Treatment of chronically Trypanosoma cruzi-infected mice with a CCR1/CCR5 antagonist (Met-RANTES) results in amelioration of cardiac tissue damage

Abstract

The comprehension of the molecular mechanisms leading to Trypanosoma cruzi-elicited heart dysfunction might contribute to design novel therapeutic strategies aiming to ameliorate chronic Chagas disease cardiomyopathy. In C3H/He mice infected with the low virulence T. cruzi Colombian strain, the persistent cardiac inflammation composed mainly of CCR5 + T lymphocytes parallels the expression of CC-chemokines in a pro-inflammatory IFN-γ and TNF-α milieu. The chronic myocarditis is accompanied by increased frequency of peripheral CCR5 +LFA-1 + T lymphocytes. The treatment of chronically T. cruzi-infected mice with Met-RANTES, a selective CCR1/CCR5 antagonist, led to a 20–30% decrease in CD4 + cell numbers as well as IL-10, IL-13 and TNF-α expression.
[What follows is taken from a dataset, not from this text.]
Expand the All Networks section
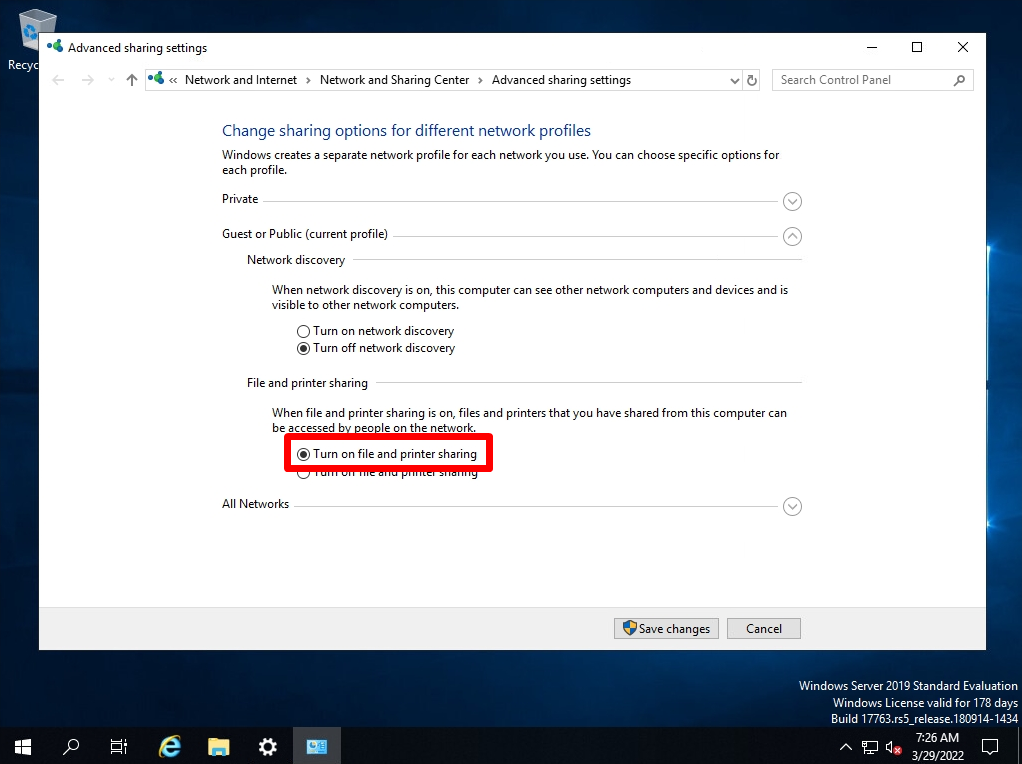The width and height of the screenshot is (1022, 764). pyautogui.click(x=792, y=506)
Further, Met-RANTES administration impaired the re-compartmentalization of the activated CD4 +CCR5 + lymphocytes. Importantly, Met-RANTES treatment resulted in significant reduction in parasite load and fibronectin deposition in the heart tissue. Moreover, Met-RANTES treatment significantly protected T. cruzi-infected mice against connexin 43 loss in heart tissue and CK-MB level enhancement, markers of heart dysfunction. Thus, our results corroborate that therapeutic strategies based on the modulation of CCR1/CCR5-mediated cell migration and/or effector function may contribute to cardiac tissue damage limitation during chronic Chagas disease.